*To-do list:*
1. According to the enforcement bulletin, how many debt packager firms stopped providing regulated debt advice after the FCA review?
2. Rewrite the stretch of the enforcement bulletin from "Report: Lessons from" through "regulated debt advice.", replacing "regulated debt advice" with "regulated debt counseling".

BEGIN Provided passage

Enforcement

Issue 1119 / 22 July 2021

Treasury Committee

Greensill Capital - Treasury Committee publishes report on inquiry - 20 July 2021

The House of Commons Treasury Committee has published a report which considers the lessons learnt following its inquiry into Greensill Capital. Points of interest in the report include:

  • the failure of Greensill does not appear to have threatened financial stability. The Committee therefore considers that Bank of England (BoE) Governor, Andrew Bailey, was right to conclude that there was no case for regulation on the basis of financial stability in this case;
  • the Committee does not think the failure of Greensill leads to strong evidence about procyclicality in the regulation of insurance markets. It also does not believe that the failure of Greensill has demonstrated a need to bring supply chain finance within the regulatory perimeter for financial services;
  • the failure of Greensill has highlighted risks around the growth of the non-bank sector and the expansion of non-banks into areas of financial intermediation traditionally dominated by banks. The Committee welcomes the BoE’s focus on the importance of enhancing data on the non-bank financial sector. In addition to international work to intensify global co-operation and data-sharing on non-bank finance, HM Treasury should work with the BoE and the FCA to consider which domestic data gaps could be addressed;
  • there should be reform of the change in control process that regulates who can acquire the ownership of an existing bank. This should ensure that the PRA has the powers necessary to ensure that existing banks are not owned by entities which would not be granted a banking licence in their own right. The Committee considers this should be done as a matter of urgency; and
  • it appears that the appointed representatives regime may be being used for purposes beyond those for which it was originally designed. The Committee welcomes the FCA’s investigation into the oversight of Greensill’s regulatory permissions by Mirabella Advisers LLP. The FCA and HM Treasury should consider reforms to the appointed representatives regime, with a view to limiting its scope and reducing opportunities for abuse of the system.

Report: Lessons from Greensill Capital (HC 151)

Financial Conduct Authority

Debt packager firms - FCA announces action following review - 20 July 2021

The FCA has announced that, following a review of the practices of debt packager firms, five firms have stopped providing regulated debt advice, having applied for voluntary arrangements to be imposed. This means that they can no longer provide regulated advice services until the FCA is satisfied they can comply with the rules. The FCA has also used its formal powers to remove another firm’s permission to provide regulated debt advice.

Debt packager firms advise consumers on how to deal with their debts, often referring them to an insolvency practitioner or debt management firm, for which they receive referral fees. The fees can be higher when firms refer consumers to an insolvency practitioner to enter into an individual voluntary arrangement. The FCA has made it clear to firms that it expects them to manage this conflict of interest to ensure that their advice is right for consumers, not just firms’ financial interests.

END Provided passage
BEGIN Entries supplied

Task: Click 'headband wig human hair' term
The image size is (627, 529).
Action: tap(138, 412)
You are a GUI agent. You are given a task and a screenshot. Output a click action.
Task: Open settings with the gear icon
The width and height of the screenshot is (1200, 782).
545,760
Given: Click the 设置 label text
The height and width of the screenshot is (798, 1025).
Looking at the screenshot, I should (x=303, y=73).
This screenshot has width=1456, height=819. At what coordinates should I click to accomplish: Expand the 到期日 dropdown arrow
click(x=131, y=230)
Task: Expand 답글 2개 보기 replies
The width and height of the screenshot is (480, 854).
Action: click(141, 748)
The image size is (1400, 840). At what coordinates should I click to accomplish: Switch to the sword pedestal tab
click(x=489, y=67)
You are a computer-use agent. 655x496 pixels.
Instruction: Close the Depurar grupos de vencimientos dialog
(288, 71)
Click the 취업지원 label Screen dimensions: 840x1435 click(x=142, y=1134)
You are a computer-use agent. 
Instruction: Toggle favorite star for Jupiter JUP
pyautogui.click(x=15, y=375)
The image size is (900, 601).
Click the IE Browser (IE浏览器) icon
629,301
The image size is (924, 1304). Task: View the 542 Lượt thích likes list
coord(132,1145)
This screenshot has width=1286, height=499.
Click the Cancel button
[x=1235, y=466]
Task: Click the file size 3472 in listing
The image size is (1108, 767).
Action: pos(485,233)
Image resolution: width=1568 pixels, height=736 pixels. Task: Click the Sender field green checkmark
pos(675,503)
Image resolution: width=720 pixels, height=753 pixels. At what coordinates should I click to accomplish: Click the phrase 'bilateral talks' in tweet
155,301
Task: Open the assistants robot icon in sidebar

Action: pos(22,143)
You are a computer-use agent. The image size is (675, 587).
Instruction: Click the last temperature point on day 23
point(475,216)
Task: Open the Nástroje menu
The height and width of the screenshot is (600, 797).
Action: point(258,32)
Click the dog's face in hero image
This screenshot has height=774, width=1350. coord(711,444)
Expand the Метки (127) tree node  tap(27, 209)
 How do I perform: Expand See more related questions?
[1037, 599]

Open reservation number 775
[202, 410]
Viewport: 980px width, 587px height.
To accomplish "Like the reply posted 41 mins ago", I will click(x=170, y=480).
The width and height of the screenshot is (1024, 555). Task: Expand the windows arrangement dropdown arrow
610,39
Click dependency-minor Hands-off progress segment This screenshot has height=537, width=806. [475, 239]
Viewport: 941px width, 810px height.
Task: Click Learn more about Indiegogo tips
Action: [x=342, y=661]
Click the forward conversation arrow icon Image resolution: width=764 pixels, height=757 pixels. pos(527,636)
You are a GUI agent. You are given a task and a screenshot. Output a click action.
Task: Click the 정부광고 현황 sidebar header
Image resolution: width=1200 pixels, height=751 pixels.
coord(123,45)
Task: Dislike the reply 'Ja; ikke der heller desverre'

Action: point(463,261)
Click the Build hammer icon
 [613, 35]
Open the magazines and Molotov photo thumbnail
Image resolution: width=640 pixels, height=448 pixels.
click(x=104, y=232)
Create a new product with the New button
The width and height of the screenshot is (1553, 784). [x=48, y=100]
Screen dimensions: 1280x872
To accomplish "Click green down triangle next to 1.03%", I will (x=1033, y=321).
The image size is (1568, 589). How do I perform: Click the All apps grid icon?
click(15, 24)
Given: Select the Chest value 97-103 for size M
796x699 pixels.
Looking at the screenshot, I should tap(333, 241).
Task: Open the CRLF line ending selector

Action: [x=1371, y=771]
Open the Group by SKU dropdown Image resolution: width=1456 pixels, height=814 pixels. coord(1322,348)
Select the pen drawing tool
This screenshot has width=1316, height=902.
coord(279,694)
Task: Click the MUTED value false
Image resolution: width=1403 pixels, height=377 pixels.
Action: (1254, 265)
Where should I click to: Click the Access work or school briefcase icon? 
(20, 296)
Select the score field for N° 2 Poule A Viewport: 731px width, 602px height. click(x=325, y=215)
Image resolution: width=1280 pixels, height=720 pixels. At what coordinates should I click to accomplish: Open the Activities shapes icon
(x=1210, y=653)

END Entries supplied

*Answers given:*
1. Five firms.

2.
Report: Lessons from Greensill Capital (HC 151)

Financial Conduct Authority

Debt packager firms - FCA announces action following review - 20 July 2021

The FCA has announced that, following a review of the practices of debt packager firms, five firms have stopped providing regulated debt counseling, having applied for voluntary arrangements to be imposed. This means that they can no longer provide regulated advice services until the FCA is satisfied they can comply with the rules. The FCA has also used its formal powers to remove another firm’s permission to provide regulated debt counseling.